Wednesday, February 11, 2009

someone needs to read Orientalism

this first piece in the Times' Week in Review about 'Racial Epithets in Cultured Accents':

"Chatting as she sat in a BBC green room after recording “The One Show,” a television magazine program, Ms. Thatcher, it later emerged, said something to the effect that the French tennis player Jo-Wilfried Tsonga, who has a white French mother and a black Congolese father, reminded her of a golliwog. Several people there complained and word got out to BBC officials, who said the remark was “highly offensive.”
The BBC fired Ms. Thatcher from her slot as a regular contributor to the program after, it said, she dismissed her comment as a “light remark” and failed to make an appropriate apology."


gee, maggie thatcher's daughter sees nothing wrong in calling a person of color a 'golliwog'? what a surprise.

(the Week in Review piece almost comes out and says what i want it to say, but doesn't. the writer can't actually say that being a die-hard imperialist/colonizing asshat and saying shockingly racist things go hand in hand.

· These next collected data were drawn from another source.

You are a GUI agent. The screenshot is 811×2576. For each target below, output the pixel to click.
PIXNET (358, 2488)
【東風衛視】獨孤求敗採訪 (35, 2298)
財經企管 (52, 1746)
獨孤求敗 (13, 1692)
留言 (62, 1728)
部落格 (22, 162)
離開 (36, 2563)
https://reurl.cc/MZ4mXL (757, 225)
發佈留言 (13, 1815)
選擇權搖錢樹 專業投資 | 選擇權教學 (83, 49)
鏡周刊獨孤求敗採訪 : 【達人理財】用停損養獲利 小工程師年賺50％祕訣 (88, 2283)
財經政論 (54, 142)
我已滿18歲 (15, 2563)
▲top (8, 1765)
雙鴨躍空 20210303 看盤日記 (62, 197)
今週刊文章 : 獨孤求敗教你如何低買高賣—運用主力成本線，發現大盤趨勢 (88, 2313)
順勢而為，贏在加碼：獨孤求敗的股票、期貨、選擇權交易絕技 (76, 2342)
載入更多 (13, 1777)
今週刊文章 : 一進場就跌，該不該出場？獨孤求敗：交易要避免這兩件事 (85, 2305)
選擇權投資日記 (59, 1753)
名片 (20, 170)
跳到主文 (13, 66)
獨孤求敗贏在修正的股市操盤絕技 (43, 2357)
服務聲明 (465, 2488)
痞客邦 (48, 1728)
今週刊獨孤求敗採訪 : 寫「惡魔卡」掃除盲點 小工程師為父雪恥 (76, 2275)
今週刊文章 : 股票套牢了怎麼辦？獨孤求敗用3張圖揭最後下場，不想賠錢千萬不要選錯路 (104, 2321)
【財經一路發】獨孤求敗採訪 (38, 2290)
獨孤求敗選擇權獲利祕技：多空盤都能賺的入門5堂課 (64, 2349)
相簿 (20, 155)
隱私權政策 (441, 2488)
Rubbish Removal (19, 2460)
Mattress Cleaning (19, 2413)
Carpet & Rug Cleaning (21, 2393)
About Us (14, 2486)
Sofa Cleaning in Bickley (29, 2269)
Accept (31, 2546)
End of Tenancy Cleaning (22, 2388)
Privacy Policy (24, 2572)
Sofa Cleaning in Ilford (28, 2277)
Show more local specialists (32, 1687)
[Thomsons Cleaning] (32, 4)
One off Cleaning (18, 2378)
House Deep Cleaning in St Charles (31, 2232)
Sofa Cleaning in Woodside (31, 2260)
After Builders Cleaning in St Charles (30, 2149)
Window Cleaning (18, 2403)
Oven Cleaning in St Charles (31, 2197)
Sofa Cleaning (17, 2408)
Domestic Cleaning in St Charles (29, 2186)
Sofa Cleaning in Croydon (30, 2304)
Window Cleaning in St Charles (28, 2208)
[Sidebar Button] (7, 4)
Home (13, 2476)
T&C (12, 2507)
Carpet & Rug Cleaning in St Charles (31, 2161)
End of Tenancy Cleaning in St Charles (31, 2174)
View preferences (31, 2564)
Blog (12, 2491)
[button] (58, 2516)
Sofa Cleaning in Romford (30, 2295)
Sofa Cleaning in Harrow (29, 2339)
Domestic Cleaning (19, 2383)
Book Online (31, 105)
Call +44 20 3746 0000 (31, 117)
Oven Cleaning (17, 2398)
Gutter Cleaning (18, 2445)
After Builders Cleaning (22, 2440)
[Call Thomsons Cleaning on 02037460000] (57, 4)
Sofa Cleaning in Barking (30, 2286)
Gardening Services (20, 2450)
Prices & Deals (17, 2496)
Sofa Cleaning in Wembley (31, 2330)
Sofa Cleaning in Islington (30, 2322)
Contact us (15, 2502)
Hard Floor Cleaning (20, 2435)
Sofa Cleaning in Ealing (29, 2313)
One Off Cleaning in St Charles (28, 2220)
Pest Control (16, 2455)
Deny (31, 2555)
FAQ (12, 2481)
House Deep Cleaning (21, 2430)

instead, it only makes using racial epithets a class marker and not the result of generations of deliberate, specific, political and racial ideology: "Prince Philip, the queen’s husband (and Harry’s grandfather) and the epitome of the old-school upper classes, has a famous history of insulting groups of all kinds around the world, from Scotland to Australia."

wow, a royal with a habit of insulting groups who were colonized by the Brits. how... unheard of.)

anyway, here's something i stumbled on - a series of posts ably taking apart the 'golliwog' and serving as a timely antidote to the ahistorical, chicken shit-ness of the New York Times:

And We Shall March (parts 1-5; it's really worth reading them all, especially if you like Allan Moore and The League of Extraordinary Gentlemen, if you're interested at all in knowing what you're talking about when you call something 'minstrelsy' - and if you had no idea how Fisk University got their seed funding, like me.)